Power and Values
Evolving Risks in a Multiconceptual World
A period of change in the international system is destabilizing assumptions about global order. Last year’s Global Risks Report argued that the world is becoming not just multipolar, but also “multiconceptual”. This chapter further examines how changing power dynamics and diverging norms and values are affecting global politics and the global economy.
The chapter begins by outlining how normative differences increasingly shape domestic and international politics. It then highlights three trends with the potential to trigger disruptive change: (1) the difficulty of sustaining global consensus on ethically charged issues such as human rights; (2) intensifying pressure on multilateralism and dispute-settlement mechanisms; and (3) states’ increasingly frequent use of geo-economic policy interventions.
No room for nostalgia
It should be no surprise that a multipolar world is also more multiconceptual: as global power is diffused, there is more room for divergent values to shape geopolitics than there has been since the end of World War II. After the bipolar Cold War gave way to unipolar US power, some argued that the battle of ideas was over and Western liberal democratic norms would, in time, prevail globally. That was a bold claim then and it looks like hubris now. In today’s world, narratives of gradual convergence on any set of overarching values look unconvincing. Values seem to be a source of division rather than unity, not just globally but also within regions and countries.
Nostalgia is an inadequate response, especially as previous decades were hardly risk-free. The imperative now is to understand the changes that are happening and learn how to safely navigate the challenges they entail. After a period of globalization that has deeply integrated many countries, reconfiguring relationships is unlikely to be easy.
States, individuals and markets
Values-based tensions are manifesting in different ways in different places, creating new fault lines within and between countries and regions. But they have common features: control, and the role of the state. Many political leaders and communities feel they have lost control—whether to internal divisions, external rivals or multilateral organizations—and, in response, they look to strengthen the state. Because notions of power, security and self-determination are so politically fundamental, clashes may have less scope for compromise than when differences involve more technical issues.
Domestically, key tensions include the following:
- States and individuals. The balance has tilted from individuals towards states.1 In this context, the idea of “illiberal democracy” has gained currency.2
- States and minorities. Politically, rising majoritarianism means voting is increasingly a winner-takes-all contest between polarized groupings. Culturally, identity politics have become increasingly contentious, with national majorities in many countries seeking greater assimilation (or exclusion) of minorities.
- States and markets. The scale and power of multinational businesses has fuelled growing opposition to globalization in many countries. Elsewhere, states are taking a stronger economic role: almost a quarter of the world’s largest firms are now state-controlled, the highest level in decades.3
- The role of technology. New technological capabilities have amplified existing tensions over values—for example, by weakening individual privacy or deepening polarization—while differences in values are shaping the pace and direction of technological advances in different countries.4
Globally, key pressures relate to how states interact and tackle cross-border challenges:
- Multilateral rules and institutions. Strong-state politics makes it harder to sustain multilateralism. As further explored below, this has been most evident so far in the shift in trade policy from global frameworks overseen by the World Trade Organization to state-led regional initiatives and bilateral deals.5
- Sovereignty and non-interference. The protections for state sovereignty in the UN Charter appear more resilient than the interventionist norms of the 2005 Responsibility to Protect principle. In the digital era, efforts to promote (or disrupt) political values in other countries have become increasingly contentious.

(PROBLEMS TO WORK ON):
**1)** Answer these questions about the passage on power and values.
(a) Besides multipolar, what did last year's Global Risks Report say the world is becoming?
(b) What share of the world's largest firms are now state-controlled?
(c) Which 2005 principle has interventionist norms that appear less resilient than the protections for state sovereignty in the UN Charter?
**2)** Copy the passage on power and values word for word, from "No room for" to "regions and countries.".

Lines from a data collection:

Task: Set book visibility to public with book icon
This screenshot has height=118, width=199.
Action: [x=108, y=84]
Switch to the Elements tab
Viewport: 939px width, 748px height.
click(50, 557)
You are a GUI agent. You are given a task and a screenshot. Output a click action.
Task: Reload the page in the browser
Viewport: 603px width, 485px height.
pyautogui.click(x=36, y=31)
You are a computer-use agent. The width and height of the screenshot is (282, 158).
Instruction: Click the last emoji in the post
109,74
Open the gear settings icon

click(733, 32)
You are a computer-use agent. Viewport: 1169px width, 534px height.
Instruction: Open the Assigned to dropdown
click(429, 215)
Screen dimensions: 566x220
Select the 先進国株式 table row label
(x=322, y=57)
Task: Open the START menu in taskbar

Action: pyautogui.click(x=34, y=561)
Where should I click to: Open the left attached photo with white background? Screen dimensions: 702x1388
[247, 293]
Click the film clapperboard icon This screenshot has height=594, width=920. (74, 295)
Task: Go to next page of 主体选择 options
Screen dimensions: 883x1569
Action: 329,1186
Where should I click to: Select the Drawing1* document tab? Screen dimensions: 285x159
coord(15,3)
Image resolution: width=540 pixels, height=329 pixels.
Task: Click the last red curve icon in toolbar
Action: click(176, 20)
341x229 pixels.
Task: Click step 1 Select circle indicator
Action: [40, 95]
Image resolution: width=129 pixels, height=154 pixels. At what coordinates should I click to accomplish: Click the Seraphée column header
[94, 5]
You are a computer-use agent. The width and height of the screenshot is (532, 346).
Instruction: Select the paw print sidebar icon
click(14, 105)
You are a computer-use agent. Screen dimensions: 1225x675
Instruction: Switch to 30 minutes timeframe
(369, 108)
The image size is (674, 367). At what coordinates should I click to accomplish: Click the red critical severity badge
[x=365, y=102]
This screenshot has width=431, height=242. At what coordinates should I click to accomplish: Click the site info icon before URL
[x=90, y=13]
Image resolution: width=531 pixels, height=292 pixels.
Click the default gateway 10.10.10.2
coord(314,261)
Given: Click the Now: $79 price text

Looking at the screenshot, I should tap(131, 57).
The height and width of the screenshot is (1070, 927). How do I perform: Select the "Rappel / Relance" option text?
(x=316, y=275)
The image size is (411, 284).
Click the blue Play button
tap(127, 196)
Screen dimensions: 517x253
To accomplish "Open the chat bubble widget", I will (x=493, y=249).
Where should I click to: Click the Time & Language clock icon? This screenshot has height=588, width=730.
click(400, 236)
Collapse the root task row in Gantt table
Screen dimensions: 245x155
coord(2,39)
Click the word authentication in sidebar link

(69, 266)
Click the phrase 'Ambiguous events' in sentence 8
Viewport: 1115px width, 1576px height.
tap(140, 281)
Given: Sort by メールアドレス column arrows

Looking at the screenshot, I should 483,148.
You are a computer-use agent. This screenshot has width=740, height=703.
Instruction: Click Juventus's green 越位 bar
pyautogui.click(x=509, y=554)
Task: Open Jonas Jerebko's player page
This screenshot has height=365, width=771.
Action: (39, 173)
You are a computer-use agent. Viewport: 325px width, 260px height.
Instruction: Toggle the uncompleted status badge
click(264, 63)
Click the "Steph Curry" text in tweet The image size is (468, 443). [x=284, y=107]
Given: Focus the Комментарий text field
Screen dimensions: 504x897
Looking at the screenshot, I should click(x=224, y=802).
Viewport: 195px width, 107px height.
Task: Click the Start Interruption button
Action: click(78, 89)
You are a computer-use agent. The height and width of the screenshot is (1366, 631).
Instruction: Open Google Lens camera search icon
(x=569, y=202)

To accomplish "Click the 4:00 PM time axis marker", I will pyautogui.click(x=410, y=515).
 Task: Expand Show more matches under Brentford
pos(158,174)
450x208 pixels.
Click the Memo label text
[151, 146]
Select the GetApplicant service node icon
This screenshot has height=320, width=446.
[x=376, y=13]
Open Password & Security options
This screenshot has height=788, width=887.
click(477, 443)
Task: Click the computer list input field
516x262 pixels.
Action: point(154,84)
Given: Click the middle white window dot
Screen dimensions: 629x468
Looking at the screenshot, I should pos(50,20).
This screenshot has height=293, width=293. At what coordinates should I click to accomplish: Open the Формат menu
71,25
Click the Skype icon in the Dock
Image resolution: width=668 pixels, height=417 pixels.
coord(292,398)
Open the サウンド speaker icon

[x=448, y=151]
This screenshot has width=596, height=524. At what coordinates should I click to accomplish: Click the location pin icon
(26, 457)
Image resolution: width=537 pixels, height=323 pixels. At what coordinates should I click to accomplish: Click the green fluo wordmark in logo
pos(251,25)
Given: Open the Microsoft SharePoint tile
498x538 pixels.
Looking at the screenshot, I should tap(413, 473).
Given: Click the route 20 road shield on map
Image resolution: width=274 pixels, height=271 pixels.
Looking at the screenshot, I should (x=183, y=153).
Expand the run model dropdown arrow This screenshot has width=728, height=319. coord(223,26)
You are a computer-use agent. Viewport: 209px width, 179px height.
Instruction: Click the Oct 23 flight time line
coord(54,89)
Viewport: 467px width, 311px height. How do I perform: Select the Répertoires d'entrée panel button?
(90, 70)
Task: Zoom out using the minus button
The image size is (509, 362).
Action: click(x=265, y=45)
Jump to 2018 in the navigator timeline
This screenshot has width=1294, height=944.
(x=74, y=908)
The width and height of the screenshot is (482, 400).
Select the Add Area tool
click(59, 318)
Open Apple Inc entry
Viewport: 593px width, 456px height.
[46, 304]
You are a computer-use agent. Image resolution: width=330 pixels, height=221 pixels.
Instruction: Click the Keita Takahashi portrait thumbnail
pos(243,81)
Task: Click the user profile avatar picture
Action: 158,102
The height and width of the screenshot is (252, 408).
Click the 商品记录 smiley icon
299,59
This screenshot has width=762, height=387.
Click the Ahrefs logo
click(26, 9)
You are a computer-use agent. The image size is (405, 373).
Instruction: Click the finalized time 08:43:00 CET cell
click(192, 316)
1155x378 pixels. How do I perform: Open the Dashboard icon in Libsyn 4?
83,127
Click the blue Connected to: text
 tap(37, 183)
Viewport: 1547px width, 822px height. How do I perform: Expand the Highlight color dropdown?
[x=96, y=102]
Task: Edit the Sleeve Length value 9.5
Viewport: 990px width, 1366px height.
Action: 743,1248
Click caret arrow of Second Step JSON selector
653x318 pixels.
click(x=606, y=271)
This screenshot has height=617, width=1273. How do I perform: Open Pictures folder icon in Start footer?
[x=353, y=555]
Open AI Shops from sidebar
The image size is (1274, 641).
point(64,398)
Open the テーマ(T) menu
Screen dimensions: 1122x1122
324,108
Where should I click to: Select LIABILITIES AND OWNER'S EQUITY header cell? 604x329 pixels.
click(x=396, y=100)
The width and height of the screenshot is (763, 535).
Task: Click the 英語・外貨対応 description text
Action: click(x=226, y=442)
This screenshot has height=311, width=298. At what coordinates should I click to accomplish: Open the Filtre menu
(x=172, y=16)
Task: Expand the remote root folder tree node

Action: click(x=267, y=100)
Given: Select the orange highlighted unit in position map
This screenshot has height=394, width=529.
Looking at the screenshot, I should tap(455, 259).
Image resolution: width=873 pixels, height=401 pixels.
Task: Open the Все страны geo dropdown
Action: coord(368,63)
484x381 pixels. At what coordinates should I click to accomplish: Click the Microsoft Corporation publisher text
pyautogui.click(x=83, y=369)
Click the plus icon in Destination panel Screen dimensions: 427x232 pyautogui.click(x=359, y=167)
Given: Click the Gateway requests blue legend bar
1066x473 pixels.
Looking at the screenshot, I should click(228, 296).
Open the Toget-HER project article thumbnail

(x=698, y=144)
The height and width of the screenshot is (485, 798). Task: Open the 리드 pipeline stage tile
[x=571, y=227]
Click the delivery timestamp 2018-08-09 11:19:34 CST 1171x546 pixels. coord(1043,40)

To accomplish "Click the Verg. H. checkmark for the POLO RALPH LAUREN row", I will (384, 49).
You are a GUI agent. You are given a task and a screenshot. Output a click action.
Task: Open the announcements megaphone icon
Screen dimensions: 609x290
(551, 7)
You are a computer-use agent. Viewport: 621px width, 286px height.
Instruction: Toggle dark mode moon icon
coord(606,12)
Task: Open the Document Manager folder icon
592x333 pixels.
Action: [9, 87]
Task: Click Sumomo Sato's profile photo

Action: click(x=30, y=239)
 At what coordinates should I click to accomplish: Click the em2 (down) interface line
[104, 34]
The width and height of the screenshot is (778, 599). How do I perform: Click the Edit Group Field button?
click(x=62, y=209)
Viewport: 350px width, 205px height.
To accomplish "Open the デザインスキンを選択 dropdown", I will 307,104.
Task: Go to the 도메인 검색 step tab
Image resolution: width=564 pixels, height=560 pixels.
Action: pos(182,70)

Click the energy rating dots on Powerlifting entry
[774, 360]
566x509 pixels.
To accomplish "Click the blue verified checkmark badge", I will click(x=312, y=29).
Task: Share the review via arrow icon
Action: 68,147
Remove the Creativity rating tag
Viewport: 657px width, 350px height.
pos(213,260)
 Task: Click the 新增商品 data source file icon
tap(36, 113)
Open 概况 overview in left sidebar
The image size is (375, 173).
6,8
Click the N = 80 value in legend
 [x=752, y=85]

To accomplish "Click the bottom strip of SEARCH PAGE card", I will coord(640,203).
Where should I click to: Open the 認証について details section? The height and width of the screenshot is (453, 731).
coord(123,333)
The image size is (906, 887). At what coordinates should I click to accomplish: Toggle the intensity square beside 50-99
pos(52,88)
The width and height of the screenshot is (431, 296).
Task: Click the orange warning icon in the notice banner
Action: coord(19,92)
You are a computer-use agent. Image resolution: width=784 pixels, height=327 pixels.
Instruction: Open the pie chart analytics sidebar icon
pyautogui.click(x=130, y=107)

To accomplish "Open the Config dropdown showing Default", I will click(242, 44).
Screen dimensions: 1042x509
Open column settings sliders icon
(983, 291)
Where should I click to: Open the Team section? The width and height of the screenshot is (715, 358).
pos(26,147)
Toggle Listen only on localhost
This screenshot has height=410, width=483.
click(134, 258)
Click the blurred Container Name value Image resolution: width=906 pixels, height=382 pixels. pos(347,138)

(EXPECTED RESULTS):
**1)**
(a) "Multiconceptual."
(b) Almost a quarter.
(c) The Responsibility to Protect principle.

**2)**
No room for nostalgia
It should be no surprise that a multipolar world is also more multiconceptual: as global power is diffused, there is more room for divergent values to shape geopolitics than there has been since the end of World War II. After the bipolar Cold War gave way to unipolar US power, some argued that the battle of ideas was over and Western liberal democratic norms would, in time, prevail globally. That was a bold claim then and it looks like hubris now. In today’s world, narratives of gradual convergence on any set of overarching values look unconvincing. Values seem to be a source of division rather than unity, not just globally but also within regions and countries.